India Yet Again Humiliates Pakistan in Asia Cup 2025

As a former Ranji player, I’ve seen my fair share of tense dressing rooms and collapsing batting orders. But trust me, nothing compares to the adrenaline of an India–Pakistan match. It is not just cricket; it is combat minus the missiles. And on this front too, as on the borders, India has shown that intent beats bluster, provided you don’t slip into the comfort zone of complacency.

When India won the toss and put Pakistan into bat, they looked like they had come armed with more than just bats. For the first 10 overs, they went at nearly nine an over, as if determined to avenge what their army couldn’t in four days of “Operation Sindoor” — India’s precision strikes that decimated terror bases earlier this month. But cricket, like war, rewards patience and strategy. The moment spinners entered, Pakistan’s bravado began to look like hollow gunfire. Wickets fell in intervals tight enough to choke momentum, and from a possible 200-plus, they limped to 171.

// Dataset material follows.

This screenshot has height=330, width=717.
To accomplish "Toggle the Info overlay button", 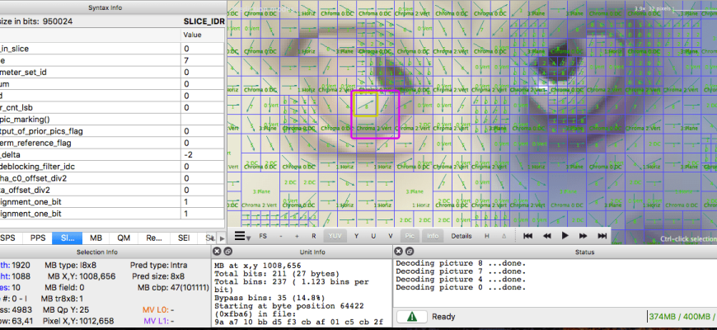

Now, you might say 171 is defensible. Perhaps in a club game at the Bahadurpura grounds. Not against this Indian batting unit, though. Abhishek Sharma and Shubman Gill came out with the swagger of soldiers marching into captured territory. In no time — 8.4 overs to be exact — they piled up 100 runs. Abhishek looked like he was playing street cricket in Punjab, slapping sixes at will, reaching a 25-ball fifty with the kind of nonchalance that makes bowlers question their career choices. Gill, elegant as always, stroked his way to 47 before Faheem finally breached his defence.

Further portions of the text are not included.